What's inside: The budget document released late Friday provides more detail on a topline proposal to cut NIH funding by about $18 billion, or roughly 40%.
- The 27 institutes and centers would be consolidated into just eight.
- Only the National Cancer Institute, National Institute on Aging and National Institute of Allergy and Infectious Diseases would remain in their current form.
- House Energy and Commerce Committee Republicans last year called for consolidating the 27 institutes and centers into 15.
What they're saying: Congressional Democrats quickly slammed the proposal.
- "America's research enterprise has long been the envy of the world.… But President Trump is now proposing to destroy it by nearly halving the NIH's budget and gutting all kinds of cutting-edge scientific research," said Sen. Patty Murray, the top Democrat on the Senate Appropriations Committee.

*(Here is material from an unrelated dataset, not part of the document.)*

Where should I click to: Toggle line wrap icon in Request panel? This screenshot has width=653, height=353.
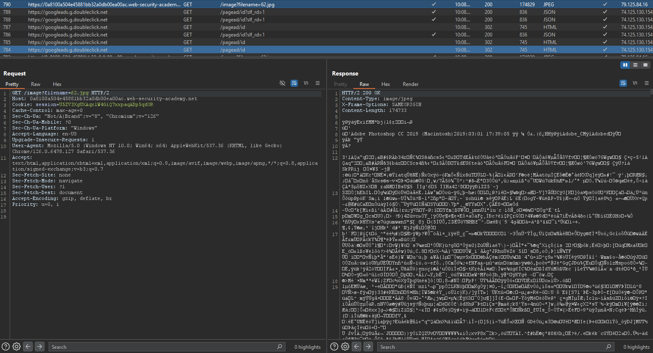(294, 83)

The other side: "This restructuring will create efficiencies within NIH that will allow the agency to focus on true science, and coordinate research to make the best use of federal funds," the administration budget document states.
- There was no public response from leading congressional Republicans to the latest proposal.
Between the lines: The budget also calls for a focus on understanding "the root causes of autism," a priority of HHS Secretary Robert F. Kennedy Jr.
- It calls for continuing a policy to cap "indirect costs" at 15%, a controversial move that opponents have called another de facto cut to NIH grants to universities and other recipients.
- The proposal has drawn criticism from Senate Appropriations Chair Susan Collins.
3. Catch me up: The RFK Jr. effect, HHS watchdog
- The Kennedy effect: The HHS secretary's abrupt policy pronouncements based on limited or sketchy evidence are increasingly perplexing health care providers, industries and patients, Maya Goldman reports.
- HHS watchdog: The department inspector general found more than $16 billion in overpayments, fraudulent billings and possible cost savings over a half year spanning the Biden and Trump administrations, Maya reports.
- Moderna COVID vax: The FDA approved Moderna's next-generation COVID-19 vaccine for adults 65 and older and those 12 to 64 years old who are at risk of severe infection.
- Garbled report: The MAHA commission report garbled scientific references and invented studies through the apparent use of AI, WaPo reported.
4. Document watch: Prior auth, trans care scrutiny
- Prior authorization: GAO recommended that Medicare administrators focus on behavioral health services in reviews of how Medicare Advantage plans use prior authorizations.
- Trans care: CMS wrote select hospitals seeking billing codes and projected revenue from treating gender dysphoria in children, along with how they plan to change clinical practice guidelines to fit with a recent department review.
- Vaccine schedule: CDC posted an updated schedule saying that children over 6 months old can get COVID-19 shots after a consultation with a medical provider.